Stored dataset items:
----------
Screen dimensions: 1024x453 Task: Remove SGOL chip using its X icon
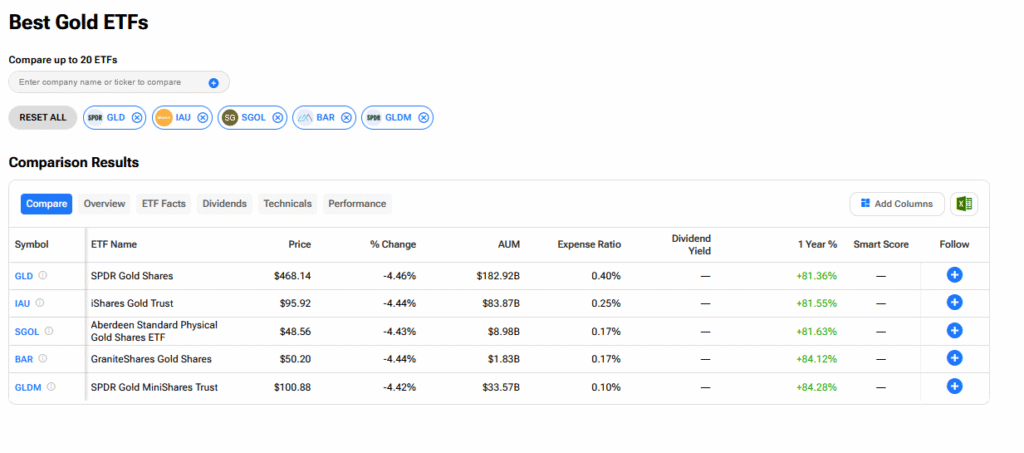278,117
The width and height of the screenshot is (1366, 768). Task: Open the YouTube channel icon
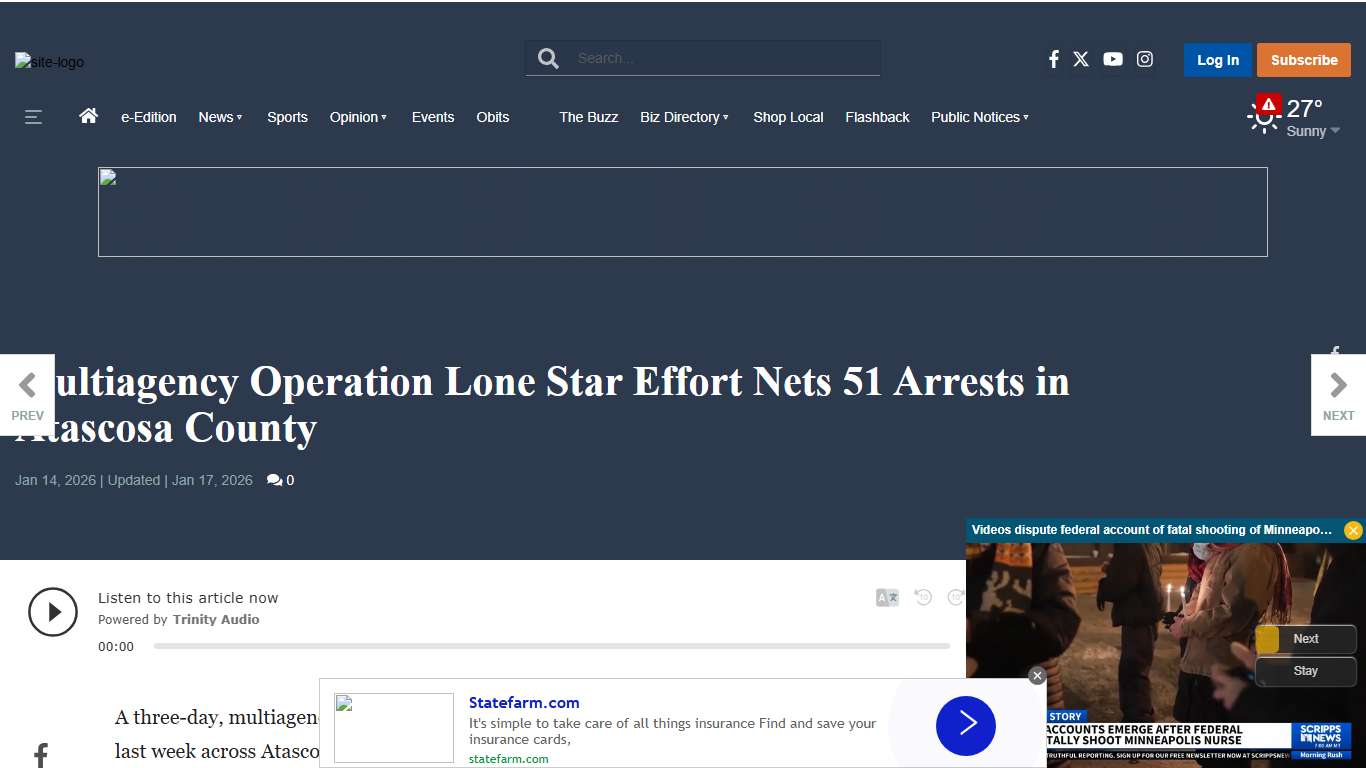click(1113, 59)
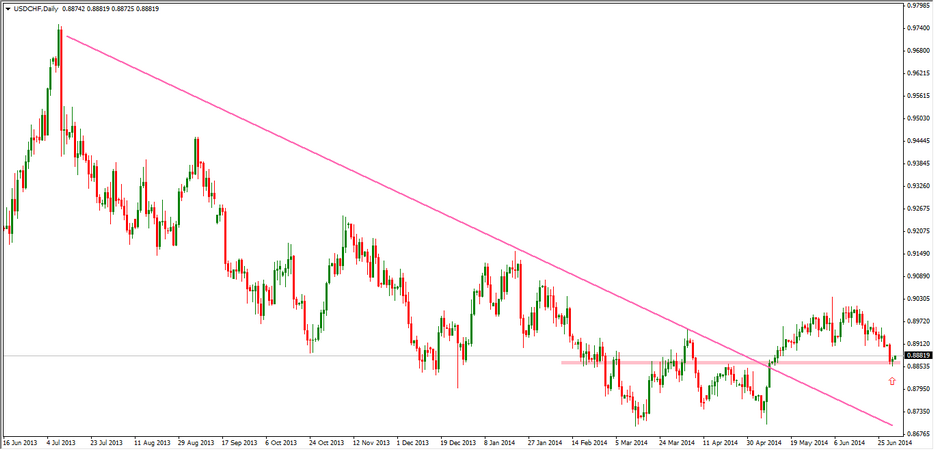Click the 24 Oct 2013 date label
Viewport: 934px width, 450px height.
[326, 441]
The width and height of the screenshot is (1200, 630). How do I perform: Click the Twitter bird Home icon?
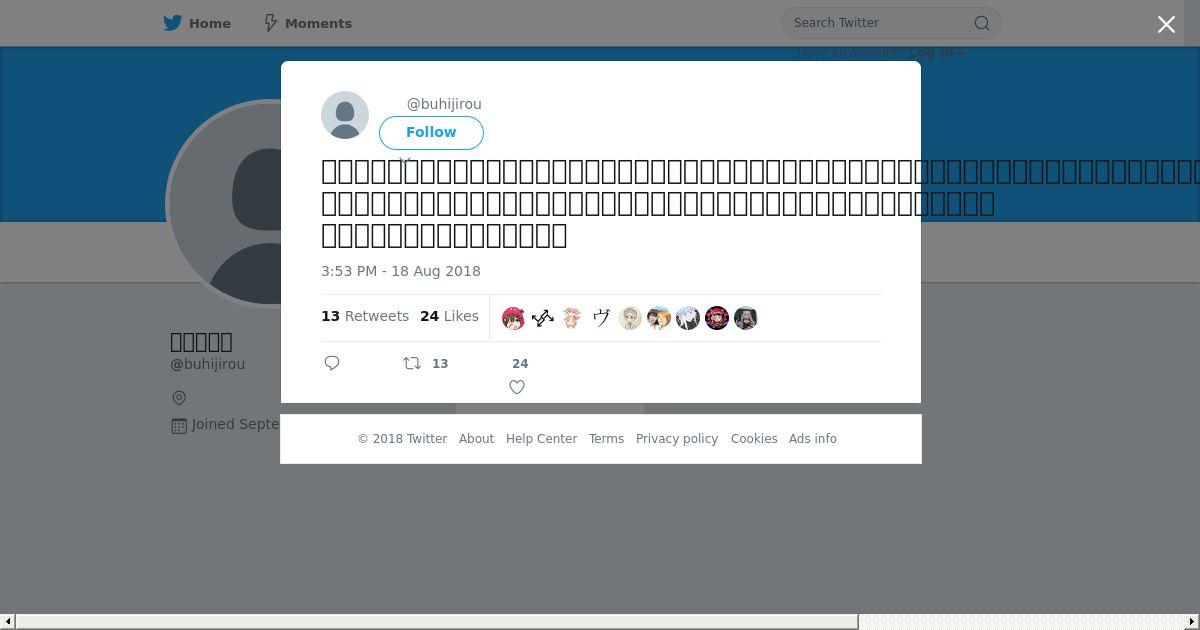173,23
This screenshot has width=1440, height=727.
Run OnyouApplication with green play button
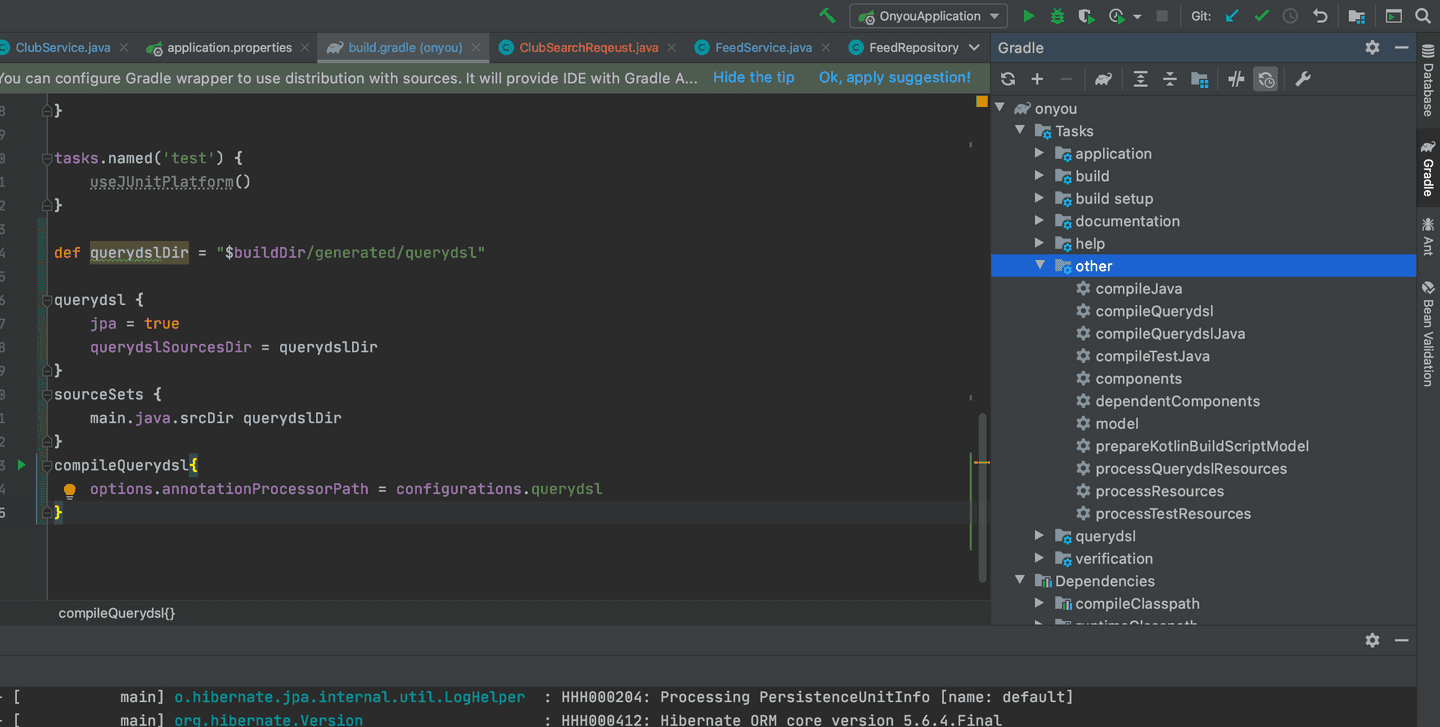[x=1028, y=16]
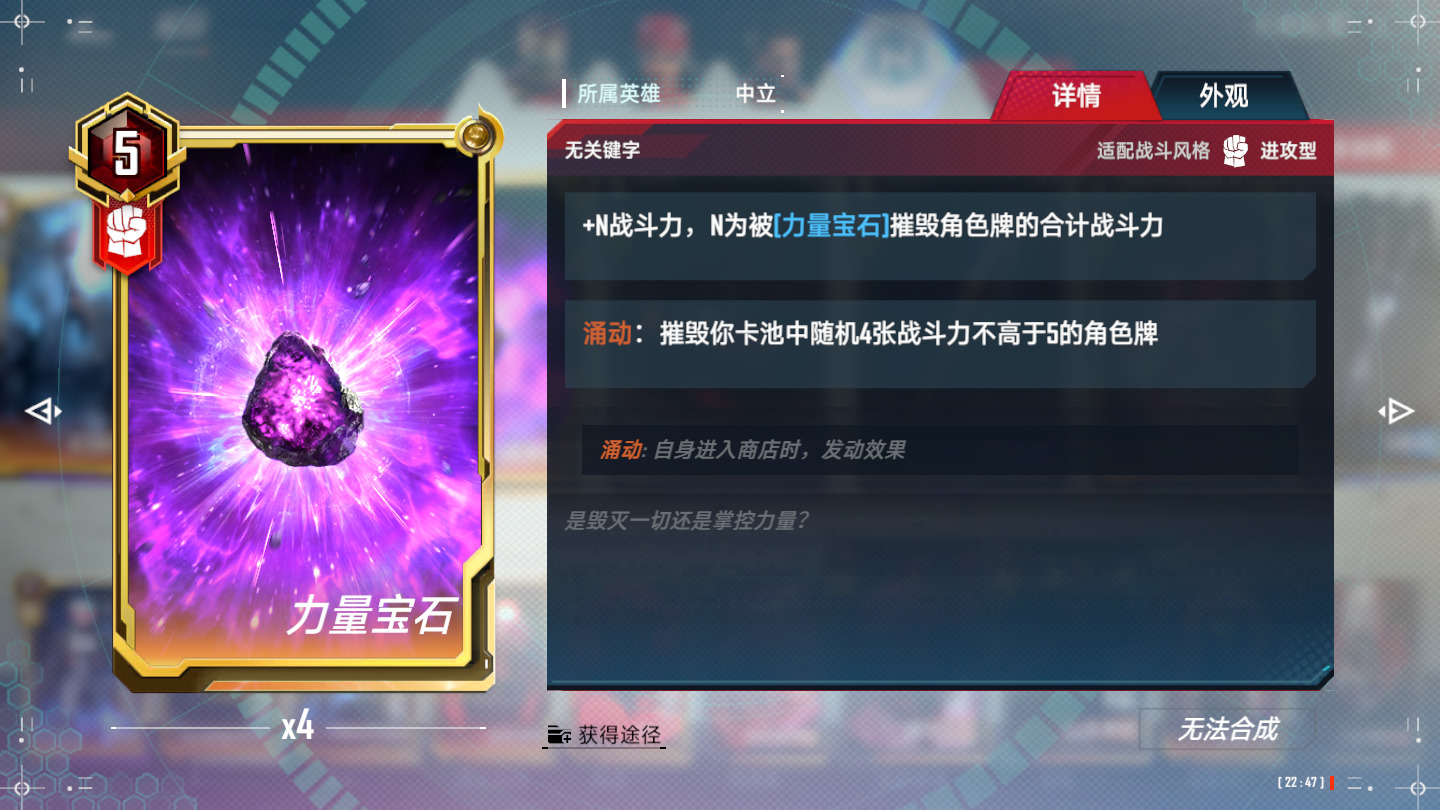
----------
> [EXERCISE GOAL] The lines wanted run from the one with "The width and height of the screenshot is (1366, 768)." through the final line of the data; repeat them word for word and skip every picture.

> [OUTPUT FOR THIS EXERCISE]
The width and height of the screenshot is (1366, 768). Task: Open the YouTube channel icon
click(1113, 59)
Click the 24 Oct 2013 date label
Viewport: 934px width, 450px height.
[326, 441]
The width and height of the screenshot is (1200, 630). How do I perform: Click the Twitter bird Home icon?
173,23
This screenshot has width=1440, height=727.
Run OnyouApplication with green play button
[x=1028, y=16]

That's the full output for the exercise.